Sometimes when she’s starting to feed me, Mommy will make a little joke: “Get out of your own way, baby boy!” I could say the same thing to her. She seems to think that this whole parenting thing is a lot harder than it actually is right now. She reads a lot of books and makes suggestions from them to Daddy. He responds that they can also go on something called instinct, but Mommy says that they don’t have any of that. She gets really uptight about feeding me at the exact same time interval each day, and if I fall asleep while I’m nursing, she gets pretty agitated. Even though, when the lights aren’t as bright, she falls asleep herself. She seems to be really concerned with doing everything right, but all I really care about is a boob on the ready, a warm blanket, and a dry diaper.
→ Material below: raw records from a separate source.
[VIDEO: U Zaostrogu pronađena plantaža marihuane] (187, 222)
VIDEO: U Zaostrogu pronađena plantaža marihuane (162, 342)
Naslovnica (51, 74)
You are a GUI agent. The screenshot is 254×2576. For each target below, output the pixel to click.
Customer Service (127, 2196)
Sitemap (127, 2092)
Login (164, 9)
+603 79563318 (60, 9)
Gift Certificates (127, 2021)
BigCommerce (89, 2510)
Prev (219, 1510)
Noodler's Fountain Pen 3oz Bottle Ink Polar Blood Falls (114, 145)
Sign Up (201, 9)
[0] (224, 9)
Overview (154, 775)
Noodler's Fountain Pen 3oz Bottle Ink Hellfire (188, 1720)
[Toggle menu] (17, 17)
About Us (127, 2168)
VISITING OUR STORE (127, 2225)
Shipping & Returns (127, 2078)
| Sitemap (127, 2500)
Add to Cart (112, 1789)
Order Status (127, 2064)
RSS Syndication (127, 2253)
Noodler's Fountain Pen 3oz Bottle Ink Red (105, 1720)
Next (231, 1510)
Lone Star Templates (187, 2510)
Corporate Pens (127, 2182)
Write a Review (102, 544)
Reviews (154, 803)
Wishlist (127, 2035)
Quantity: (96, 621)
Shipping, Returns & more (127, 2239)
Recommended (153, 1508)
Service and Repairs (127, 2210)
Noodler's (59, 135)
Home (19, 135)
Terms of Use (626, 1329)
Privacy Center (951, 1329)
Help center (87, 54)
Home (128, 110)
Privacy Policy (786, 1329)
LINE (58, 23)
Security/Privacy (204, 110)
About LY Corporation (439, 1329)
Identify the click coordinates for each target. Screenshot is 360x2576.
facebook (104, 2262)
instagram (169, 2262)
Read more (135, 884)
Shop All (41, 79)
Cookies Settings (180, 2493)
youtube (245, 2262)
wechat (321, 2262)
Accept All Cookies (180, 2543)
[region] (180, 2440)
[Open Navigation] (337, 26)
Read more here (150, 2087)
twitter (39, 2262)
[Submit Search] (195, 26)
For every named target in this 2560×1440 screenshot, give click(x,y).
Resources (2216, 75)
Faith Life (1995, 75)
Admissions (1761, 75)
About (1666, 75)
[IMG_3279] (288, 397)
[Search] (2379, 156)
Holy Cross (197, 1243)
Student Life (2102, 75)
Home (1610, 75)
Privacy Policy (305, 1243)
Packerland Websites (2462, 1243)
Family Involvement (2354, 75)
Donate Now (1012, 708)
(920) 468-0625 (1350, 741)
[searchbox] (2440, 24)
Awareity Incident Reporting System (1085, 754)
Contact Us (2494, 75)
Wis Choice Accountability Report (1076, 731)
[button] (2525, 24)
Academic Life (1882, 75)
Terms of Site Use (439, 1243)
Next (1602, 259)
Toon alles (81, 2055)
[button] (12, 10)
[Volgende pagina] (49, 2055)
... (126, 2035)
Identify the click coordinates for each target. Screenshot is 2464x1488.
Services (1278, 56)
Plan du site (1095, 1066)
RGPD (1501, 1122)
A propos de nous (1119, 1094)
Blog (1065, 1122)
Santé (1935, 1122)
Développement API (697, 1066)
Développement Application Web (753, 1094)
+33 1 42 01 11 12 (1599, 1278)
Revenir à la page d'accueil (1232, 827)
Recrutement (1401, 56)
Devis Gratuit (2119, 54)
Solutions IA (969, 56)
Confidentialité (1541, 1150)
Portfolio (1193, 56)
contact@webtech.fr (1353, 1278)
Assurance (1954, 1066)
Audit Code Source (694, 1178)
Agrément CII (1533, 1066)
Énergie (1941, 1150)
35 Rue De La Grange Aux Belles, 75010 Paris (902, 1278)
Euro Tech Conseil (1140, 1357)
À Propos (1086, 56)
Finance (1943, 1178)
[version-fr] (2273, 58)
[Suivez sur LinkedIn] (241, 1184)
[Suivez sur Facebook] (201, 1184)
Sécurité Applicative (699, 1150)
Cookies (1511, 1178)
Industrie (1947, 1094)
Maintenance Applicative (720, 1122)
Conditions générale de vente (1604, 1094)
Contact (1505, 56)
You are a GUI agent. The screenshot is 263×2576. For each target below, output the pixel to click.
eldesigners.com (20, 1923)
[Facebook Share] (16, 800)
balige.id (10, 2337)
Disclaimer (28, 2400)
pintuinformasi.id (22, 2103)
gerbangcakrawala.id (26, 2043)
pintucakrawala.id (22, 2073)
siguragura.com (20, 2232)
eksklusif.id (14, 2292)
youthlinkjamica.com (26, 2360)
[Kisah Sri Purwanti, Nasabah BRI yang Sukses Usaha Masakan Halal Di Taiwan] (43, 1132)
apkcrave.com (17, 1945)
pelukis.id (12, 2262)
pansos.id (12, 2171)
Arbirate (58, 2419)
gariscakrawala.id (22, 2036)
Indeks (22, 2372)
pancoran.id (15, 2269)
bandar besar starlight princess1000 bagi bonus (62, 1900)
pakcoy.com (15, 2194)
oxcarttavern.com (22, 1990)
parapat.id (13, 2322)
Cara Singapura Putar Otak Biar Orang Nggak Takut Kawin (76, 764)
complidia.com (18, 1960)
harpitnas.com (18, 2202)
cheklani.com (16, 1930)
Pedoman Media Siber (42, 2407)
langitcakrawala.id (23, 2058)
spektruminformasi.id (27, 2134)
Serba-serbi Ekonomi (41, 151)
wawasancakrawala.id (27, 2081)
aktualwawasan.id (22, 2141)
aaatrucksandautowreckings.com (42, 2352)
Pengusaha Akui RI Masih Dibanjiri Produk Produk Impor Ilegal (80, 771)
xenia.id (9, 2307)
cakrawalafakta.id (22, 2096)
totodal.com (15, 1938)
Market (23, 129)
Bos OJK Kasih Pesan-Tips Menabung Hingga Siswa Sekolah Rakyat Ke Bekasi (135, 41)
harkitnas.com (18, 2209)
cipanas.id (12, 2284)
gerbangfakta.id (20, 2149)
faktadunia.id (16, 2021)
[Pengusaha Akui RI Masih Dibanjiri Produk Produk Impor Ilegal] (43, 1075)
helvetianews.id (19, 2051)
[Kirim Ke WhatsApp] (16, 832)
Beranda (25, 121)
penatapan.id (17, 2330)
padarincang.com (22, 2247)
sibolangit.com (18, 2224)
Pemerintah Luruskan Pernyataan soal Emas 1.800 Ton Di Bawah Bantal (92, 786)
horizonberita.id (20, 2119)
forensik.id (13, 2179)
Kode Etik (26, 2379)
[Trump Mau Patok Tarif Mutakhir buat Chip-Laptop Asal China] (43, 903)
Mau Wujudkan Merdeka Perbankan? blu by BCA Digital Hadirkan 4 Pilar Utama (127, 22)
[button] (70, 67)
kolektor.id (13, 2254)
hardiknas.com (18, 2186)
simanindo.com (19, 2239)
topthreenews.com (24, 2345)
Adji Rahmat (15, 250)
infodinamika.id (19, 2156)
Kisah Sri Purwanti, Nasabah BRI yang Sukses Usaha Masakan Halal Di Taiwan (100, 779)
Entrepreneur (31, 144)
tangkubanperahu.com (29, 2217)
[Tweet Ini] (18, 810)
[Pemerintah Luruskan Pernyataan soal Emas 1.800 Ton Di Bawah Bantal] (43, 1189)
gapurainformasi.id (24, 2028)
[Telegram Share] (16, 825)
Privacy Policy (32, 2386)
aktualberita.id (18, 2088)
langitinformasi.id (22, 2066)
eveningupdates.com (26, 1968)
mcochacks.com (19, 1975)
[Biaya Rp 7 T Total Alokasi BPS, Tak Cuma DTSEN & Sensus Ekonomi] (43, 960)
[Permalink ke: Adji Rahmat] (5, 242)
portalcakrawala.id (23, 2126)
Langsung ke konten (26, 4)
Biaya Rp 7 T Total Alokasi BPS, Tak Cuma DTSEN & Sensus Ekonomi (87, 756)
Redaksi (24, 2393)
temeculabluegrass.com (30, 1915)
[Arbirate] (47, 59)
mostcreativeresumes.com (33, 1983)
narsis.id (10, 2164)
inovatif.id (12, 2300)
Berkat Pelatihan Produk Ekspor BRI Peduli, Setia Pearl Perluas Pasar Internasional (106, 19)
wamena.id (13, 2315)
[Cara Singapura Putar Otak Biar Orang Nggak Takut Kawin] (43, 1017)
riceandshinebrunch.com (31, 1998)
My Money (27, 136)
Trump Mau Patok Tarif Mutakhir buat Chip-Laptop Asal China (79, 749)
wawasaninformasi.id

I’m glad Daddy’s there to remind her of that.

Today I was taking a nap and peeked one eye open to see her flitting around the kitchen, spray bottle and paper towels in hand. She didn’t seem especially happy while she was busy with that–in fact, she sounded a lot like that movie we watched a hundred times over Christmas, the one with Ralphie and the gun. She reminded me of the dad after his lamp was broken, muttering under her breath and throwing her hands around. But then, a little while later, she put the spray and paper towels away and sat down beside Daddy, who was shaking his head and smiling, and she was smiling too, so I guess whatever she did made her happy when it was done.

Mommy and Daddy seem to have a good thing going, even though Daddy thinks that Mommy watches way too much Fox News and Mommy thinks that Daddy watches way too much ESPN. But they both like to get right up next to my face and call me by nicknames similar to the ones they have for each other, and cover me with kisses, so I think they’re pretty happy I’m here. And although I was comfortable rolling around inside Mommy’s belly, I think the gig I have now is going to work out just fine. Mommy said to Daddy the other day, “I just love our family,” and though her eyes were wet when she said it, she didn’t seem sad or crazy like she has at other wet-eye times. They both seemed happy, and then they stared at me and got this funny look on their faces, like they think this gig is going to work out just fine for them too.